> TASK DIRECTIONS: Copy out all of the material. Every line must match the original.
# # #
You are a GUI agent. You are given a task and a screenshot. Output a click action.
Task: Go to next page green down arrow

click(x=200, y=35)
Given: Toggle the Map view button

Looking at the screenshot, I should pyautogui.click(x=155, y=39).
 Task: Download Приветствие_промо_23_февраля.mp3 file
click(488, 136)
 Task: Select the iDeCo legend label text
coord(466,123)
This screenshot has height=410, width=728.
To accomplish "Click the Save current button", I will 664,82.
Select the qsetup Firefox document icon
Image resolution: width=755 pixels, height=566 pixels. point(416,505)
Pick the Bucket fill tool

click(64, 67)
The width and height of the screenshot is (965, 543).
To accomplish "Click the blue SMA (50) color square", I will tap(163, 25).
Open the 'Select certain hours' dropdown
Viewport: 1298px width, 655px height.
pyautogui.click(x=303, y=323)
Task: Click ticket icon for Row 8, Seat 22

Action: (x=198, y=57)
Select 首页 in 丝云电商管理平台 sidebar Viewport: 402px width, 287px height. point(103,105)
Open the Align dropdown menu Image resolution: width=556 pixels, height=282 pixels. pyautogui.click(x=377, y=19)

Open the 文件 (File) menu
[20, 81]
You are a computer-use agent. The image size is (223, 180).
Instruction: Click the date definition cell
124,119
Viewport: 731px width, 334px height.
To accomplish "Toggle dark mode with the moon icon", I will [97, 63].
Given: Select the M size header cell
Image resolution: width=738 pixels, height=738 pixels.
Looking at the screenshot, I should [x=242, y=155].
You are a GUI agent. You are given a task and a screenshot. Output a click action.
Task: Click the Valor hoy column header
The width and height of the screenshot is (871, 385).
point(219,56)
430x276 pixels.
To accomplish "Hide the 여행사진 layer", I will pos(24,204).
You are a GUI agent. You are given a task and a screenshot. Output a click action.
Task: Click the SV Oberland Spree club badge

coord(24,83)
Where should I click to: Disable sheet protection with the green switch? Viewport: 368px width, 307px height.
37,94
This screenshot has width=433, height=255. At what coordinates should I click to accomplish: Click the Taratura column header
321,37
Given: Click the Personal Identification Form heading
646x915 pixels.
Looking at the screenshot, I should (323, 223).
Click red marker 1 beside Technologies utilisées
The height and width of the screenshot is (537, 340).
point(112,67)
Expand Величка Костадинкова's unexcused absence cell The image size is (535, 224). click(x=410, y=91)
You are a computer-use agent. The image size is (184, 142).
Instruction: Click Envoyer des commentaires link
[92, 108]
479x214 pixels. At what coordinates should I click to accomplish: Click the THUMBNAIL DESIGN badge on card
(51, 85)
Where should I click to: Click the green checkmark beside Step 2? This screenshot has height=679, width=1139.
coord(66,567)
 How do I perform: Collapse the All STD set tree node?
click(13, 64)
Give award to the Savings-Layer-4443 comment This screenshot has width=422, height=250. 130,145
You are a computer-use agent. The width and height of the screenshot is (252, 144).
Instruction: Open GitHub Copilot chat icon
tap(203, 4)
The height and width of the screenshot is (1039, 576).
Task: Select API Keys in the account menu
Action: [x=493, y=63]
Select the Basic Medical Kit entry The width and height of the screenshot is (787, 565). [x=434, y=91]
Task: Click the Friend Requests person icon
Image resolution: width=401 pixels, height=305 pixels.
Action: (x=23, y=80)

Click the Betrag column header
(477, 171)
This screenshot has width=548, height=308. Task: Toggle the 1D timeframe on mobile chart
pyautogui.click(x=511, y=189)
# # #
> TASK SOLUTION:
You are a GUI agent. You are given a task and a screenshot. Output a click action.
Task: Go to next page green down arrow

click(x=200, y=35)
Given: Toggle the Map view button

Looking at the screenshot, I should pyautogui.click(x=155, y=39).
 Task: Download Приветствие_промо_23_февраля.mp3 file
click(488, 136)
 Task: Select the iDeCo legend label text
coord(466,123)
This screenshot has height=410, width=728.
To accomplish "Click the Save current button", I will 664,82.
Select the qsetup Firefox document icon
Image resolution: width=755 pixels, height=566 pixels. point(416,505)
Pick the Bucket fill tool

click(64, 67)
The width and height of the screenshot is (965, 543).
To accomplish "Click the blue SMA (50) color square", I will tap(163, 25).
Open the 'Select certain hours' dropdown
Viewport: 1298px width, 655px height.
pyautogui.click(x=303, y=323)
Task: Click ticket icon for Row 8, Seat 22

Action: (x=198, y=57)
Select 首页 in 丝云电商管理平台 sidebar Viewport: 402px width, 287px height. point(103,105)
Open the Align dropdown menu Image resolution: width=556 pixels, height=282 pixels. pyautogui.click(x=377, y=19)

Open the 文件 (File) menu
[20, 81]
You are a computer-use agent. The image size is (223, 180).
Instruction: Click the date definition cell
124,119
Viewport: 731px width, 334px height.
To accomplish "Toggle dark mode with the moon icon", I will [97, 63].
Given: Select the M size header cell
Image resolution: width=738 pixels, height=738 pixels.
Looking at the screenshot, I should [x=242, y=155].
You are a GUI agent. You are given a task and a screenshot. Output a click action.
Task: Click the Valor hoy column header
The width and height of the screenshot is (871, 385).
point(219,56)
430x276 pixels.
To accomplish "Hide the 여행사진 layer", I will pos(24,204).
You are a GUI agent. You are given a task and a screenshot. Output a click action.
Task: Click the SV Oberland Spree club badge

coord(24,83)
Where should I click to: Disable sheet protection with the green switch? Viewport: 368px width, 307px height.
37,94
This screenshot has width=433, height=255. At what coordinates should I click to accomplish: Click the Taratura column header
321,37
Given: Click the Personal Identification Form heading
646x915 pixels.
Looking at the screenshot, I should (323, 223).
Click red marker 1 beside Technologies utilisées
The height and width of the screenshot is (537, 340).
point(112,67)
Expand Величка Костадинкова's unexcused absence cell The image size is (535, 224). click(x=410, y=91)
You are a computer-use agent. The image size is (184, 142).
Instruction: Click Envoyer des commentaires link
[92, 108]
479x214 pixels. At what coordinates should I click to accomplish: Click the THUMBNAIL DESIGN badge on card
(51, 85)
Where should I click to: Click the green checkmark beside Step 2? This screenshot has height=679, width=1139.
coord(66,567)
 How do I perform: Collapse the All STD set tree node?
click(13, 64)
Give award to the Savings-Layer-4443 comment This screenshot has width=422, height=250. 130,145
You are a computer-use agent. The width and height of the screenshot is (252, 144).
Instruction: Open GitHub Copilot chat icon
tap(203, 4)
The height and width of the screenshot is (1039, 576).
Task: Select API Keys in the account menu
Action: [x=493, y=63]
Select the Basic Medical Kit entry The width and height of the screenshot is (787, 565). [x=434, y=91]
Task: Click the Friend Requests person icon
Image resolution: width=401 pixels, height=305 pixels.
Action: (x=23, y=80)

Click the Betrag column header
(477, 171)
This screenshot has width=548, height=308. Task: Toggle the 1D timeframe on mobile chart
pyautogui.click(x=511, y=189)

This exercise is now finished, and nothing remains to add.